Un divisor resistivo te deja la señal acomodadita para meterla a un ampli.
Tendrás que buscar/calcular/medir la amplitud de la salida de tu aparato y la sensibilidad del ampli al que querés conectarlo.
Hecho eso, calculá el divisor para que a máxima salida de la radio, al ampli le lleguen los Volt que necesita para la máxima excitación.

Saludos


----------



## DOSMETROS (Mar 19, 2010)

Aqui te dejo un ejemplo usando un Jack Stereo de 6,3 mmm con doble inversor para la salida, así cuando lo desenchufás queda todo original, la resistencia de 10 ohms carga al amplificador en reemplazo del parlante.

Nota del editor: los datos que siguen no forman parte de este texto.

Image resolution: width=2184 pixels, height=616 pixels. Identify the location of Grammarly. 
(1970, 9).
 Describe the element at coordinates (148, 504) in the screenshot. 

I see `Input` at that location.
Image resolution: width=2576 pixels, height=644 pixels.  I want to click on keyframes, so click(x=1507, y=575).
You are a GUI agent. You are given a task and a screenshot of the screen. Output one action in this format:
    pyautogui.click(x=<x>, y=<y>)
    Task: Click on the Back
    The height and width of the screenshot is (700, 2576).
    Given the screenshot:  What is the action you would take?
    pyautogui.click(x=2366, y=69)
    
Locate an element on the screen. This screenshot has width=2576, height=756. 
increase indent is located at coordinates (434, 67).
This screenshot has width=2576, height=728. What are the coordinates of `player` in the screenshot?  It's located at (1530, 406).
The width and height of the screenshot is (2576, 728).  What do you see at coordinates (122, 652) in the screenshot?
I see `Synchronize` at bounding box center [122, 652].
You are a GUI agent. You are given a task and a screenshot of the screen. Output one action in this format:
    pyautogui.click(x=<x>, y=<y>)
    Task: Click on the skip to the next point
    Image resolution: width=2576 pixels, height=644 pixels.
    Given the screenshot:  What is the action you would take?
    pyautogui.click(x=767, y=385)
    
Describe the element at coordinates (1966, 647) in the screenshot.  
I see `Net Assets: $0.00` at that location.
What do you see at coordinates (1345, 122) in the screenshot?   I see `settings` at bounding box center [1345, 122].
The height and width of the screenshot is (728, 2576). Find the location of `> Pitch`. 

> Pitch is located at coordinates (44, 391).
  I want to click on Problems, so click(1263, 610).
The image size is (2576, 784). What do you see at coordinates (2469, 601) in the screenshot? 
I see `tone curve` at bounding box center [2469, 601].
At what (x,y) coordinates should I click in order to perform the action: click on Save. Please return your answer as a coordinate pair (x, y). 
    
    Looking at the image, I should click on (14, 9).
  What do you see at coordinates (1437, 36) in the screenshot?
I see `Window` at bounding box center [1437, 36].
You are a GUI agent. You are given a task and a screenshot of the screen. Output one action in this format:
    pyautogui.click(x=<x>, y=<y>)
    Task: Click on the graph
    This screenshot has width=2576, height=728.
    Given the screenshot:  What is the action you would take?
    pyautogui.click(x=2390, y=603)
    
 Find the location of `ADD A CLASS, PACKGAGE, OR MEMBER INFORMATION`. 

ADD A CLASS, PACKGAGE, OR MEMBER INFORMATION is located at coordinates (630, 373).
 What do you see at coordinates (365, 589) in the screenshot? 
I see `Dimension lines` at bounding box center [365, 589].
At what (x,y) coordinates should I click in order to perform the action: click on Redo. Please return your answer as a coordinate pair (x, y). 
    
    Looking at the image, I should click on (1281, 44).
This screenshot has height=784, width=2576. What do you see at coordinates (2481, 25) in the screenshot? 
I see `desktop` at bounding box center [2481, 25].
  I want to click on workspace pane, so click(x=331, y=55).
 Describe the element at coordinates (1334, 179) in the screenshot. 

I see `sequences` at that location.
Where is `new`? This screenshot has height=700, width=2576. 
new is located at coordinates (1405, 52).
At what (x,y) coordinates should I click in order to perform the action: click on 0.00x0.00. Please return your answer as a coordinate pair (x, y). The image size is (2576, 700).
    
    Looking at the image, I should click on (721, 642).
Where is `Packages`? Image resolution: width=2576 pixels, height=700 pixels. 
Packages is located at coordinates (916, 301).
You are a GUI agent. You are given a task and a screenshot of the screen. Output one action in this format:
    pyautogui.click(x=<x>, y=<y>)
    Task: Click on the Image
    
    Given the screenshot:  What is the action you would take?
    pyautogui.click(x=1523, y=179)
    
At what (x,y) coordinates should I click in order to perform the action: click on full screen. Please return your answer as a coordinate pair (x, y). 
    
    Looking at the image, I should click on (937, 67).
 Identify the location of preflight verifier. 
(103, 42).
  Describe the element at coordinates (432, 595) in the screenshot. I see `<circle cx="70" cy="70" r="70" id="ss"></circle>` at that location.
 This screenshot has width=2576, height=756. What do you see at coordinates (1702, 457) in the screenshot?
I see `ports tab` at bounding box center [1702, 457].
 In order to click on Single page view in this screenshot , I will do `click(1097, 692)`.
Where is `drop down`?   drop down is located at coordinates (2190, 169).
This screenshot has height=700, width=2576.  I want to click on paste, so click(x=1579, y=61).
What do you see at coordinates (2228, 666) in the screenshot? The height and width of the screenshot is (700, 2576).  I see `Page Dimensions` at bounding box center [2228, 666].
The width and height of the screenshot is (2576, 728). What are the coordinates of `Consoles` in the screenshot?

Si lo vas a tomar directamente con un cable dejando conectado el parlante  entonces tomá como que la resistencia de 10 ohms es tu parlante y no iría, va la de 10K y 1K , después de la de 1k podés poner un capacitor de 10uF en serie, negativo hacia el amplificador, desde el capacitor hasta el amplificador , va cable blindado.

Podes probar 5k o 20 k en lugar de la de 10k.

Suerte!


Ver el archivo adjunto 29439


----------



## jaimepsantos (Mar 19, 2010)

Que voltaje rms aproximado te entrega una bocina de un reloj despertador a todo volumen ?????

Es que ocupo saber ese voltaje para el diseño de detector de encendido del despertador. =/


----------



## DOSMETROS (Mar 19, 2010)

Pensá . . . ¿que voltaje tiene la fuente? o sea que a máximo volumen los picos hipoteticamente tendrían algo así como uno o dos volts menos que la mitad de dicha alimentación.

La rms calculala vos


----------



## jaimepsantos (Mar 19, 2010)

Solo ocupo un aproximado no ocupa ser tan preciso no lo se quizas me da entre 1 a 2, 3 a 5 V, 10 a 12 o mas, no lo se por eso la pregunta
Qizas no importa mucho que sea rms solo los picos caracteristicoas de una señal de sonido que se reproduce en un radio despertador.


----------



## matias_2008 (Mar 19, 2010)

voy a probar lo que dijo DOSMETROS a ver que pasa, la radio tambie*N* tiene casetera y ti*E*ne la f*U*ncion de grabar se podria sacar la señal de ay como lo *H*ago?


----------



## Fogonazo (Mar 19, 2010)

¿ Tiene potenciómetro de volumen ?

Caso afirmativo: Toma la señal entre los extremos del potenciómetro de volumen respetando cual es "Tierra" (Maza o GND)


----------



## matias_2008 (Mar 19, 2010)

si tiene potenciom*E*tro de volumen.
Gracias Fogonazo no se me había ocurrido, voy a sacar la se*ñ*al de *allí*


----------



## Fogonazo (Mar 19, 2010)

matias_2008 dijo:


> si tiene potenciom*E*tro de volumen.
> Gracias Fogonazo no se me había ocurrido, voy a sacar la se*ñ*al de *allí*


Si quieres controlar el volumen general desde el radio-grabador tomas la señal desde el punto medio del potenciómetro y masa.
Si *NO* quieres controlar el volumen desde allí, tomas la señal desde el extremo del potenciómetro y masa.


----------



## DOSMETROS (Mar 19, 2010)

jaimepsantos dijo:


> Solo ocupo un aproximado no ocupa ser tan preciso no lo se quizas me da entre 1 a 2, 3 a 5 V, 10 a 12 o mas, no lo se por eso la pregunta
> Qizas no importa mucho que sea rms solo los picos caracteristicoas de una señal de sonido que se reproduce en un radio despertador.


 
Te pregunté : ¿que voltaje tiene la fuente?

*Y no me contestaste*, lo de desarmarlo y medirlo te toca a vos . 

Supongamos que la alimentación sea típica de 9Vcc , entonces los picos de audio serán aproximadamente un volt menos de la mitad, o sea de 3,5 Vp

Y los rms , eficáces o medios medidos sobre música, senoidal , cuadrada y triangular andarán por entre los 2 a 3 Volts.


----------



## jaimepsantos (Mar 19, 2010)

Muchas gracias DOS MTs me iluminaste en el camino.

Ahora mismo voy a medir la fuente


----------